Your picture isn't very clear but it looks like it could be in the currant family, either black or red currant or gooseberry. Does it have any prickles, and do the leaves and flowers look anything like this?


----------



## offthegrid (Aug 11, 2009)

It looks more like gooseberry than currants, but if that is a current picture I don't know. My gooseberries have long since blossomed, fruited, and are done. So if those are blossoms....I don't think it could be either currants or gooseberries.

Is the picture recent?


----------



## HerseyMI (Jul 22, 2012)

Fennick said:


> Your picture isn't very clear but it looks like it could be in the currant family, either black or red currant or gooseberry. Does it have any prickles, and do the leaves and flowers look anything like this?


Looks like the red berried picture. Also have some bushes with orange berries. Are the red currants edible, tasty?


----------



## HerseyMI (Jul 22, 2012)

offthegrid said:


> It looks more like gooseberry than currants, but if that is a current picture I don't know. My gooseberries have long since blossomed, fruited, and are done. So if those are blossoms....I don't think it could be either currants or gooseberries.
> 
> Is the picture recent?


Took the picture a day or two before I posted the question.


----------



## Fennick (Apr 16, 2013)

HerseyMI said:


> Looks like the red berried picture. Also have some bushes with orange berries. Are the red currants edible, tasty?
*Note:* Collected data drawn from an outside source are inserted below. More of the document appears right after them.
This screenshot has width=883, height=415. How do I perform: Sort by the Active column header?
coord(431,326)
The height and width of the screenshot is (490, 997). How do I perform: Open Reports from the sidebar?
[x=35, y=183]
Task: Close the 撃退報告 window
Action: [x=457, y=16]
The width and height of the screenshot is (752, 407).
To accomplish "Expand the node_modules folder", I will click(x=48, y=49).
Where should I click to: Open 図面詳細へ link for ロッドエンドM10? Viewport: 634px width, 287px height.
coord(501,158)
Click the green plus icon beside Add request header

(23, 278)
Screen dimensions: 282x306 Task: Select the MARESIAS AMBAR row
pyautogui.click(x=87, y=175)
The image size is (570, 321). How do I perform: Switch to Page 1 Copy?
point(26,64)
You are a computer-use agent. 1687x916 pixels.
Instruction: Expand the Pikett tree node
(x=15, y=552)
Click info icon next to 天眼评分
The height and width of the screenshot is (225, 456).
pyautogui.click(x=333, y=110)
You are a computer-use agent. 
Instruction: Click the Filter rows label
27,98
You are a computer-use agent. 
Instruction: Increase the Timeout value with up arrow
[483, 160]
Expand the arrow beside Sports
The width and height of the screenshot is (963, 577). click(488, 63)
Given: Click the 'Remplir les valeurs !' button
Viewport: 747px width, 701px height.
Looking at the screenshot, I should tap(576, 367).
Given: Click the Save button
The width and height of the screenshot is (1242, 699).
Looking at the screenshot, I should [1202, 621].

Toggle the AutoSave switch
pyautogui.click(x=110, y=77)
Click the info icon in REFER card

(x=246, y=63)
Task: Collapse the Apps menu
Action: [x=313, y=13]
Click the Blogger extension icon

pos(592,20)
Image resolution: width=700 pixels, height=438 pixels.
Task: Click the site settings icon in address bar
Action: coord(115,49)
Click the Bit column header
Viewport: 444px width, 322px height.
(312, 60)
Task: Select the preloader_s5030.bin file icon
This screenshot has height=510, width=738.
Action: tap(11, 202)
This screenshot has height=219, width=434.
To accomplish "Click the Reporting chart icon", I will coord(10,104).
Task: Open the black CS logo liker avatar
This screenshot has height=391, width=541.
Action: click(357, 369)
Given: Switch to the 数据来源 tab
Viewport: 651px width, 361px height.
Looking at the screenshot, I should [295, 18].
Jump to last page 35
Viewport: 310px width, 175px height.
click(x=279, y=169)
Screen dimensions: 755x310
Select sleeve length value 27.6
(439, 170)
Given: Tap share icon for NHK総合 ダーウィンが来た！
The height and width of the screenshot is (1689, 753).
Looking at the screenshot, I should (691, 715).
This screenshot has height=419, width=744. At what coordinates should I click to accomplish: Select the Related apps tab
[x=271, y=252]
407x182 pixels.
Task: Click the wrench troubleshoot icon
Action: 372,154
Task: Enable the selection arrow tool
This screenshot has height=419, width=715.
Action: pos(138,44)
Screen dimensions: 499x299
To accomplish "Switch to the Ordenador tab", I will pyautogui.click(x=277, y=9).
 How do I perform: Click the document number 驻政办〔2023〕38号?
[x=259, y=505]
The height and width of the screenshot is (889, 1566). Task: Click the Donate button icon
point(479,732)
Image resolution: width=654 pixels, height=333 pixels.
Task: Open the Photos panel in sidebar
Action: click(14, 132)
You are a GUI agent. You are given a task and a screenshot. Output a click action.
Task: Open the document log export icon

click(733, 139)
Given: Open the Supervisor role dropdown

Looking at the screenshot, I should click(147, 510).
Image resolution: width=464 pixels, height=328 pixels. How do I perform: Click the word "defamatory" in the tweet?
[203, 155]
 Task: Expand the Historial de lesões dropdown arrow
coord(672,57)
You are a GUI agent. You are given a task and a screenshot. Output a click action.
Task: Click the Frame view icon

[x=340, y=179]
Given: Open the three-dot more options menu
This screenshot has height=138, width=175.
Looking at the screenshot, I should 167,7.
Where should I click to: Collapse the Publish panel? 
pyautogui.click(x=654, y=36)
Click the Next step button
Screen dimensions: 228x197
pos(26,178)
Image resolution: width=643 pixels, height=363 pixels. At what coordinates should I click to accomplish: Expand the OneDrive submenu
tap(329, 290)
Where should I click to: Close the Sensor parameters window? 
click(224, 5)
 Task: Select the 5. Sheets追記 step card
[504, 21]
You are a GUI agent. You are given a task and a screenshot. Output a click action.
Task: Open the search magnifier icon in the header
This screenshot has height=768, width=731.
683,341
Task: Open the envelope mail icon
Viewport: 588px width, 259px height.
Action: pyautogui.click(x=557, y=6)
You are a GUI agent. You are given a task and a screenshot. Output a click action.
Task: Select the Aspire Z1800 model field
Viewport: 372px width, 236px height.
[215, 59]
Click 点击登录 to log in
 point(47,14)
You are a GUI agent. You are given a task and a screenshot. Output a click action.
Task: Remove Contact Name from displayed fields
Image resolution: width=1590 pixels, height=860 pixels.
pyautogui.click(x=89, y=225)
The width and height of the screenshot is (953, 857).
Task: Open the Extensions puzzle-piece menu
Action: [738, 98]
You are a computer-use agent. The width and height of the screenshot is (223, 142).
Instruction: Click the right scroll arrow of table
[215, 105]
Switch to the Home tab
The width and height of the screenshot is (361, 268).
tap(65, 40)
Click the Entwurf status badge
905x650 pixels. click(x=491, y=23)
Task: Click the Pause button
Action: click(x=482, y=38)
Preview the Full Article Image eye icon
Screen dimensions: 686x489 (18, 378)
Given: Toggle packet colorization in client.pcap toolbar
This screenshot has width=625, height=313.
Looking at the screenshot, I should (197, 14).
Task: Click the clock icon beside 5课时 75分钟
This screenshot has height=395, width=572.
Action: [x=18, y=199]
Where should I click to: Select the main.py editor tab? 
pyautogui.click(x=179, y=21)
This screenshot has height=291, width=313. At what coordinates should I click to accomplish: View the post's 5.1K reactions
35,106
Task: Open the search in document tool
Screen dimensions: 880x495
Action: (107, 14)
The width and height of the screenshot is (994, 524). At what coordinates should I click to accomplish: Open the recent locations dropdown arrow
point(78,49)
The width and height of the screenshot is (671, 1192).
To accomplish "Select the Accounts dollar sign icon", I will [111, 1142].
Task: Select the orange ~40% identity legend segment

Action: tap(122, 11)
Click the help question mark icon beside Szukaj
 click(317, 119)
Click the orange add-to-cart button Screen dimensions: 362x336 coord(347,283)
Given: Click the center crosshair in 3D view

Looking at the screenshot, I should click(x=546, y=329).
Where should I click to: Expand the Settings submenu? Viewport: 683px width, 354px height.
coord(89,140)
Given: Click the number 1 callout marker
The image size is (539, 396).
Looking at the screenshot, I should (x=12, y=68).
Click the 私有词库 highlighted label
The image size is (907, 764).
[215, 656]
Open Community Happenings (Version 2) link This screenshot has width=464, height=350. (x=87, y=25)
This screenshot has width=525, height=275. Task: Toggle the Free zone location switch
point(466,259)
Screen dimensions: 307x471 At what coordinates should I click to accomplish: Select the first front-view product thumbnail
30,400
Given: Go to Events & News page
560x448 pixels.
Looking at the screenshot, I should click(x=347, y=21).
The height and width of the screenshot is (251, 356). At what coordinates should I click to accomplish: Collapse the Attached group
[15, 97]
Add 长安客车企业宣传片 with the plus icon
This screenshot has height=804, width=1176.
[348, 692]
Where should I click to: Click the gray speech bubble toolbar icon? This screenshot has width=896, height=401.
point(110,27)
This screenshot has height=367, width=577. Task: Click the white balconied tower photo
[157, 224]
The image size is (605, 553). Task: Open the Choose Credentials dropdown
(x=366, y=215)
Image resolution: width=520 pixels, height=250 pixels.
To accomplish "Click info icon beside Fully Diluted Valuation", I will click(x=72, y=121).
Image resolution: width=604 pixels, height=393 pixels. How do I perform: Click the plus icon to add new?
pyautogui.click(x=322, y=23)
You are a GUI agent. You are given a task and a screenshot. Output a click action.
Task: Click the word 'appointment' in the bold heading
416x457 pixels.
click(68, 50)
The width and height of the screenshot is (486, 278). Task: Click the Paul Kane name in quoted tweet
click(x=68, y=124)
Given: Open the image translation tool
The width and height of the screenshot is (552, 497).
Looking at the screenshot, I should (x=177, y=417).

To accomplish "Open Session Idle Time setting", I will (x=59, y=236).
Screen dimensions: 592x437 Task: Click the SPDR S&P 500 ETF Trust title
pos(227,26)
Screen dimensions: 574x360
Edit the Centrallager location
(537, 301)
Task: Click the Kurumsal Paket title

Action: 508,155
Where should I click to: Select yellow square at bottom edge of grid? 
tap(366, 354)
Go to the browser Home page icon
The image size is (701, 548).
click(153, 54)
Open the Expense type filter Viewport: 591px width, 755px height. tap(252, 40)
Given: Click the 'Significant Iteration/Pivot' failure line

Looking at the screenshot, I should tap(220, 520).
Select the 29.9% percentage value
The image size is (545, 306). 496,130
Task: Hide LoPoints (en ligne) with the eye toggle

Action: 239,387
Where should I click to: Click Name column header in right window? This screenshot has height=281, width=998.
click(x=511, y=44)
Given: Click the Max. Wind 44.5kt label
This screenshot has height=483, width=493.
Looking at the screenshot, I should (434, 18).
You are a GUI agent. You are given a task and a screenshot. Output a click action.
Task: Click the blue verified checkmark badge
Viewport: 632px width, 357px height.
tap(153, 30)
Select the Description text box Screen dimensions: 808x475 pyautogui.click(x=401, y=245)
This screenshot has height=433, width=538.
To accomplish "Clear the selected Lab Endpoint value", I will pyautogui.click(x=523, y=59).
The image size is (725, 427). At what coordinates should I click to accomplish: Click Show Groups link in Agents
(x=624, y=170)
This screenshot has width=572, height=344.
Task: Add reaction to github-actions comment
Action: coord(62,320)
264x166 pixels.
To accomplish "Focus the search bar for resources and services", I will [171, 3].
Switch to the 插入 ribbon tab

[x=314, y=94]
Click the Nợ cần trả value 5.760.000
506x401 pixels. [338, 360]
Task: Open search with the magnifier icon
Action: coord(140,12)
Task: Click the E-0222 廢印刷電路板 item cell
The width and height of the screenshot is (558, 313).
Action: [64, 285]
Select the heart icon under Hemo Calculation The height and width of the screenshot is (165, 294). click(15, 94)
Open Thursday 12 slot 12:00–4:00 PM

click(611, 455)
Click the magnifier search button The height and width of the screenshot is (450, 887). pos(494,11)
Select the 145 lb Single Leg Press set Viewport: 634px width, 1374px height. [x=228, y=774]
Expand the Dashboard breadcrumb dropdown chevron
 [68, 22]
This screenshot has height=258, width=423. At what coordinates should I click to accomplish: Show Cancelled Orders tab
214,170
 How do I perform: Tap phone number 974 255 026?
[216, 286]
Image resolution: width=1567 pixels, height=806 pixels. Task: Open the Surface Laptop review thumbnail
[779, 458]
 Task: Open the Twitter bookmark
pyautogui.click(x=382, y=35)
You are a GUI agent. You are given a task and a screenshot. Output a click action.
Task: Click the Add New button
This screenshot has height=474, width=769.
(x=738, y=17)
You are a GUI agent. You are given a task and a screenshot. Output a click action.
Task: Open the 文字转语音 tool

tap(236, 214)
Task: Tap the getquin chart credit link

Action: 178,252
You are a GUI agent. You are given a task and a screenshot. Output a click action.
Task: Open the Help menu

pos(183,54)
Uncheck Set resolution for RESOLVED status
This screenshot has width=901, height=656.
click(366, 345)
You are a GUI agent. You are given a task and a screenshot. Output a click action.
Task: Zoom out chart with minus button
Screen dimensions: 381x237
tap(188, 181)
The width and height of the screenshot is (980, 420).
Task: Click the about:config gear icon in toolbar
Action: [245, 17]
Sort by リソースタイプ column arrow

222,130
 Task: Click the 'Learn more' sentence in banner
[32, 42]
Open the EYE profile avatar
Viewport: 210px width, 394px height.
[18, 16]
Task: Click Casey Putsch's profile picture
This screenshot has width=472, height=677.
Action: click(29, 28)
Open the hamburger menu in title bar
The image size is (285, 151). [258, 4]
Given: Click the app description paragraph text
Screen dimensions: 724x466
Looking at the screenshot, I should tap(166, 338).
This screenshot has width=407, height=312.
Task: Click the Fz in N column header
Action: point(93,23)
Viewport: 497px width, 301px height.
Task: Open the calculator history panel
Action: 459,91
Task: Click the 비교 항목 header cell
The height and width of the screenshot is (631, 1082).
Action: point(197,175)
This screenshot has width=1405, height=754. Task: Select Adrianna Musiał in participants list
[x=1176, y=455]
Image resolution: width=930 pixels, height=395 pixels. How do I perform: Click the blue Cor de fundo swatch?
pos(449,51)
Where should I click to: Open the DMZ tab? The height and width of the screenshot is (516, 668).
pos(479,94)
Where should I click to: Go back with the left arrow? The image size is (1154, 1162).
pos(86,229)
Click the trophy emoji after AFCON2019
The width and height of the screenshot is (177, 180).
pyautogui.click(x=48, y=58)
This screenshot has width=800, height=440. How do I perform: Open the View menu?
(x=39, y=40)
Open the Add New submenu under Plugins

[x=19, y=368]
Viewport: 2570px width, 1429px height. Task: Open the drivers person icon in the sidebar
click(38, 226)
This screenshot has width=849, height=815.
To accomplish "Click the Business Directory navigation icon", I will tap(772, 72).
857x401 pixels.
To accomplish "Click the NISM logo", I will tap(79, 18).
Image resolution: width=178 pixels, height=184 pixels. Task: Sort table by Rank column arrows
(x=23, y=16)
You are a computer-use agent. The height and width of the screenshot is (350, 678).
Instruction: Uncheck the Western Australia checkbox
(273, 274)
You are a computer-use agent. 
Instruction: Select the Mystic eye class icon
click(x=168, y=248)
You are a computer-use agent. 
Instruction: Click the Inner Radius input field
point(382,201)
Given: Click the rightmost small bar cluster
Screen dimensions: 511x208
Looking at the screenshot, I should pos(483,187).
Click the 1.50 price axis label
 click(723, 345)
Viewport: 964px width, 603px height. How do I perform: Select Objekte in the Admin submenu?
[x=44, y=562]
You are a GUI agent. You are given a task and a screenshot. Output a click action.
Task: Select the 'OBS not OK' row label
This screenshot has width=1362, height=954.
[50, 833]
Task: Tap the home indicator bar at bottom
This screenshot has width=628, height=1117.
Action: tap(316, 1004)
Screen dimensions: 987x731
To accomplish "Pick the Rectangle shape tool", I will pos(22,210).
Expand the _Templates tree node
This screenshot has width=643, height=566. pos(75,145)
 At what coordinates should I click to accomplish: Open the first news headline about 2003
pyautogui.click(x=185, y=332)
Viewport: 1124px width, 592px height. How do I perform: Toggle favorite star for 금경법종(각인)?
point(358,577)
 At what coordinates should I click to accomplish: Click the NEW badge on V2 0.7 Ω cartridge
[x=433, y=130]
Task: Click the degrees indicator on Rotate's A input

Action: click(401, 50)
Pick some that are very ripe and soft and taste them, keeping in mind that they all are berries that have a distinctive flavour and are usually slightly sour and require some sugar or other sweetener when preparing them for preserves or pies. Once you've tasted them off the bush you can decide for yourself if you want to harvest them.

It's possible you have a late maturing cultivar of currant, red gooseberry or red jostaberry (which is a red hybrid cross between currant and gooseberry). I doubt they are a josta if they're wild but it's still possible I guess. If you are at a fairly high elevation or have had a late spring and cool summer it's not entirely unusual for some cultivars of _ribes_ (currants, gooseberries and jostaberries) to mature in late August into late September but the usual time for harvesting most ribes cultivars is in June and July.

If some of the bushes with orange berries on them are ripe and ready they should be a bit transparent, quite soft and relatively sweet - they might be a hybrid albino form of red currant. If they are firm and sour then they are just not ripe yet. Wait until their color darkens and they are riper before you harvest them.

Red, black and white currants are all edible and tasty, as are white, green and pink gooseberries and red jostaberries. Jostaberries are the sweetest of all the ribes cultivars and are considered a dessert berry suitable for eating fresh on their own without sweetening them or other preparation. 

The longer the berries are left on the bush (without allowing them to rot) the sweeter they will get but you only have a harvest window of about 3 weeks once they're ripe so don't leave them too long. 

If you do harvest them you'll find when they're ripe that they're rather soft and the skins break easily so don't pick the individual berries off the bush because it's too messy. Remove the whole clusters of berries from the bush by snipping the main stem of the berry cluster off with scissors or pruning sheers. Take the clusters home, rinse in cold water and then put on trays and freeze the clusters while they're on the stem. Once they're frozen take them back out of the freezer and pick the berries off the stems and remove the flower ends off the berries too, it's easier and much less messy that way to prep them. Then make jam or jelly or whatever, or put back in the freezer for making something with them later.


----------



## HerseyMI (Jul 22, 2012)

I will try that Erica, thanks for the replies!


----------



## Tiempo (May 22, 2008)

It does look like gooseberry, but they are long done flowering and fruiting here in Michigan, as are currents.


----------



## Osiris (Jun 9, 2010)

I'm with Currants! Gooseberry looks similar but the clusters of berries are a giveaway. Gooseberry (in our area - Illinois) only have about 6 - 10 berries along the stem. About the size of marbles. Look like basketballs - striped. Turn from green to orange/yellow, then to a deep rust red then dark blue/black - THEN you pick 'em!

These are gooseberries:
http://www.hort.purdue.edu/ext/senior/fruits/images/large/gooseberryf.jpg

These are currants:
http://www.hort.purdue.edu/ext/senior/fruits/images/large/currantfruiton.jpg


----------